Reduction of perceived visual speed during walking: Effect dependent upon stimulus similarity to the visual consequences of locomotion
A.E.I Thurrell1, 3 and A. Pelah2, 3
1 MRC Human Movement and Balance Unit, Institute of Neurology, National Hospital for Neurology and Neurosurgery, Queen Square, London, WC1N 3BG, United Kingdom
2 Department of Electronics, University of York, Heslington, York, YO10 5DD United Kingdom
3 Department of Physiology, University of Cambridge, Downing Street, Cambridge, CB2 3EG, United Kingdom
PURPOSE We reported previously that perceived optic flow speed is reduced linearly with walking speed (Thurrell et al. 1998 Perception 27 pp 147-148), a mechanism we postulate would preserve world constancy during normal self-motion. We consider here whether the reduction also occurs with visual scenes that are progressively less characteristic of upright locomotion.

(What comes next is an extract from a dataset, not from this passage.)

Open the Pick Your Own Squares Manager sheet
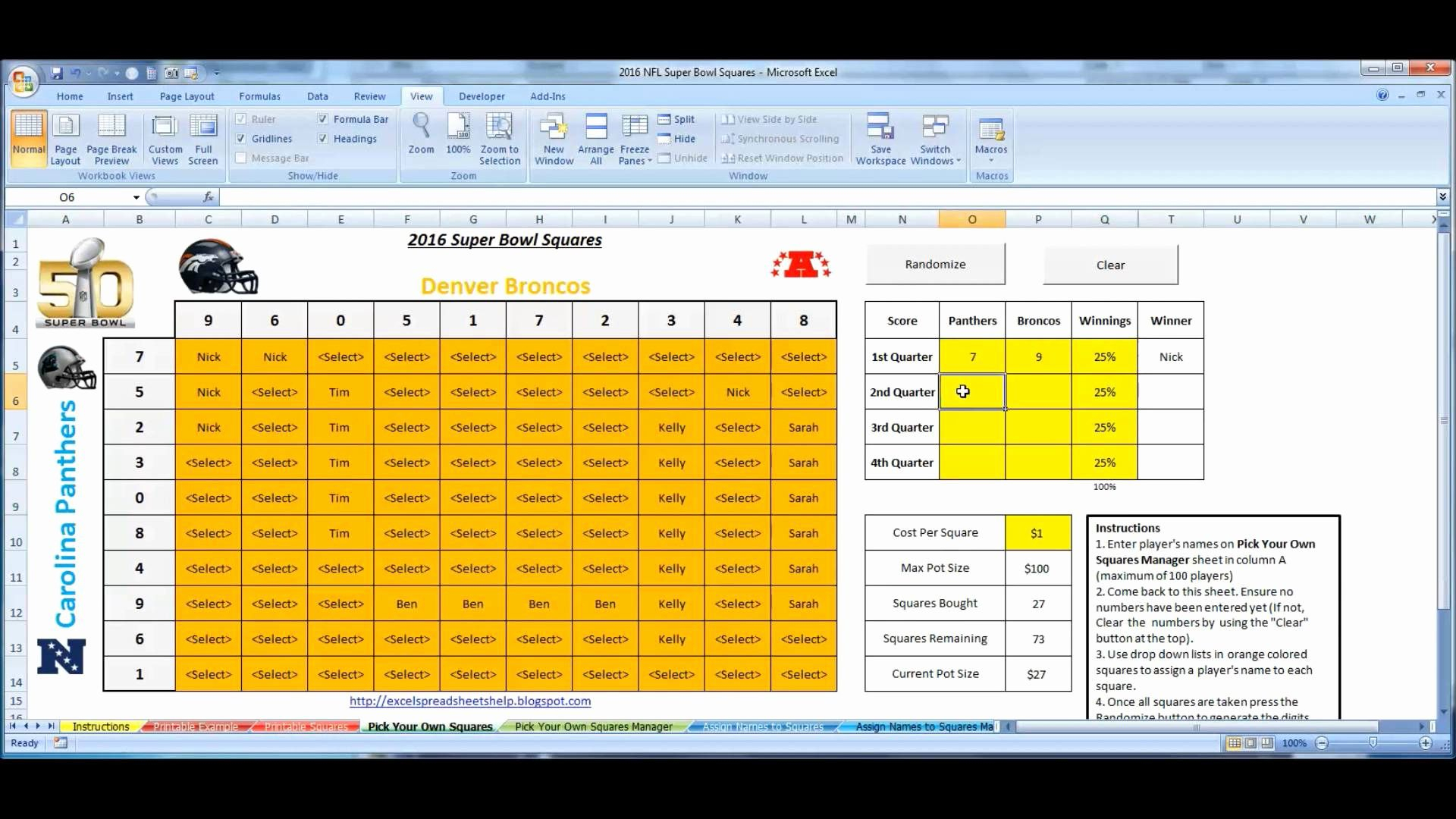1456x819 pixels. click(594, 726)
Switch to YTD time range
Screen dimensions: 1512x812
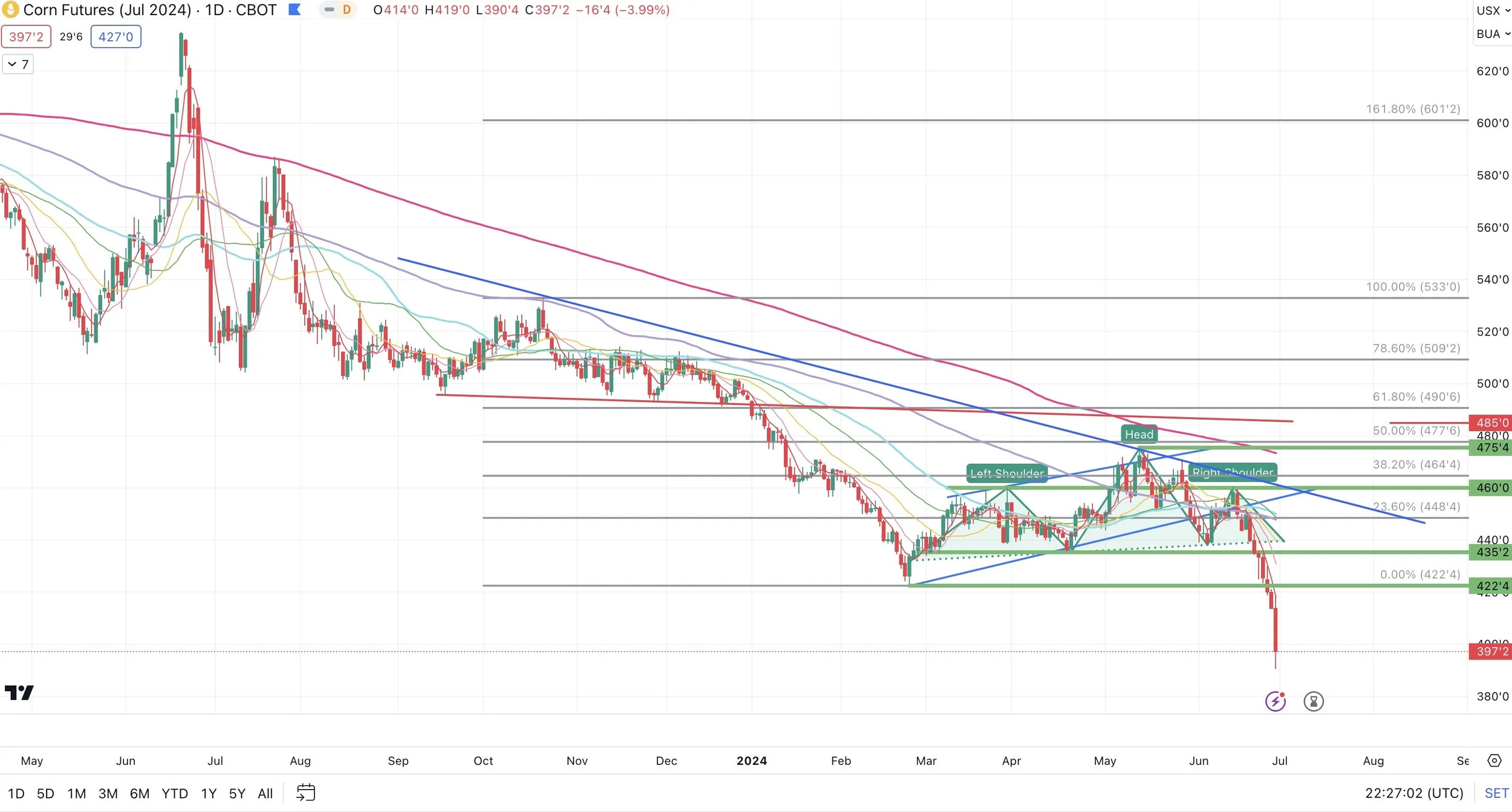(x=174, y=793)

METHODS Subjects viewed an optic flow reference stimulus comprising either an expanding tunnel of concentric rectangles, horizontally or vertically translating gratings, a rotating spoked wheel or, as a control condition, flashing stationary rectangles, for 15 s while walking at an instructed rate (i.e. very slow, slow... very fast). Subjects then ceased walking and attempted to match the reference optical velocity (or frequency for flashing stimulus) by adjusting a similar visual scene with a hand-held knob. Notionally, human walking corresponds principally to expanding flow, with the translating grating providing a lesser degree of correspondence and the rotating wheel still less.

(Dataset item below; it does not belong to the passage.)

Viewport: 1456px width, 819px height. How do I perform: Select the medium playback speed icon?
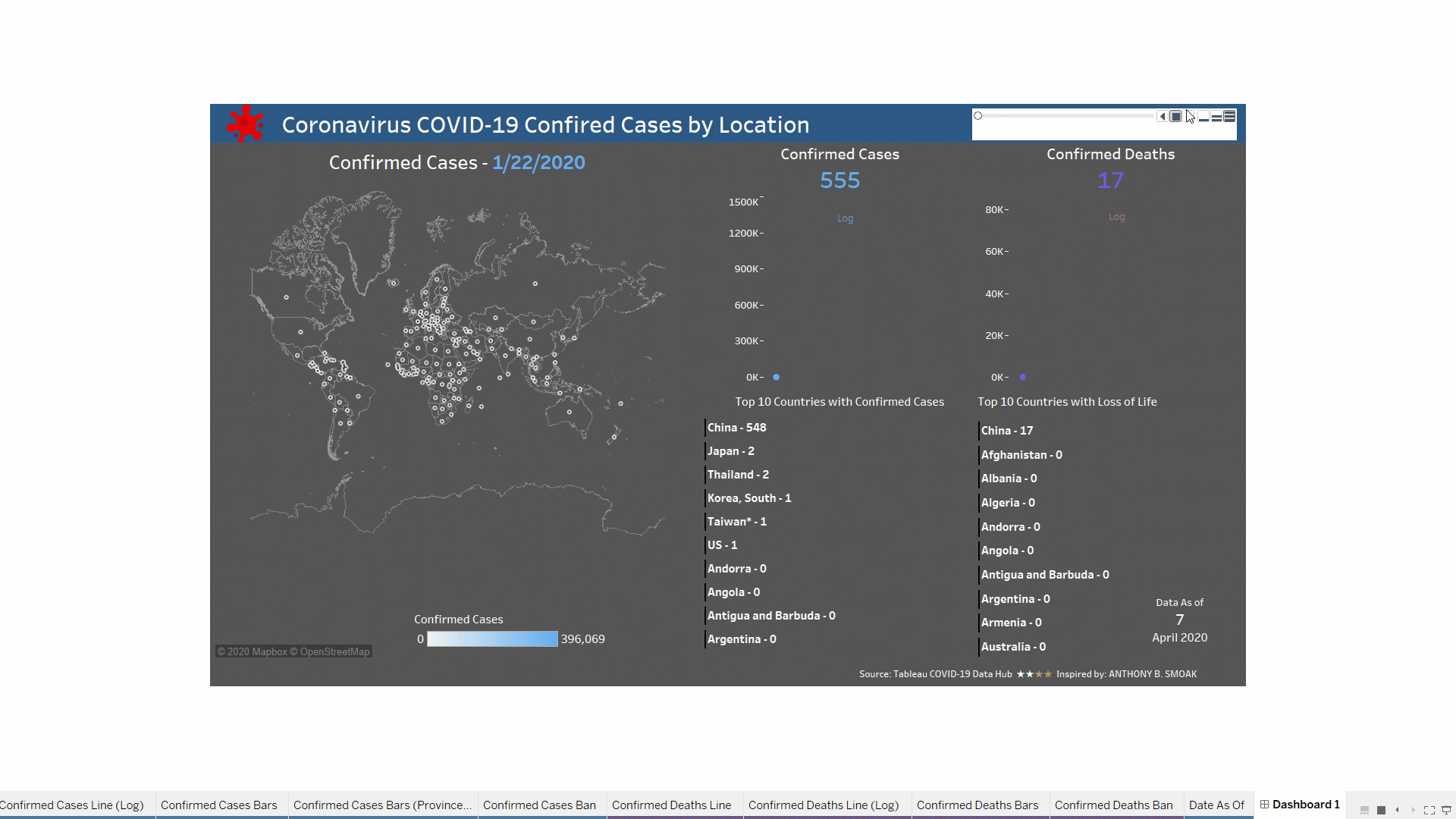coord(1216,116)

RESULTS Confirming previous findings, subjects made speed settings that indicated a perceived underestimation of optic flow during walking. A weaker reduction also occurred for the gratings and one weaker still, but not significant, occurred for the rotating wheel. There was no effect of walking velocity on the perceived flashing frequency of the stationary tunnel.
CONCLUSIONS The presence of a weaker effect for the translating grating than for the expanding tunnel (and the absence of one for the rotating wheel) suggests that the influence of walking on the perception of optic flow may depend on the degree of similarity of the visual scene to that experienced during everyday, upright locomotion. The lack of an effect for the flashing tunnel suggests the mechanism acts on velocity perception per se rather than being a time-distance construct.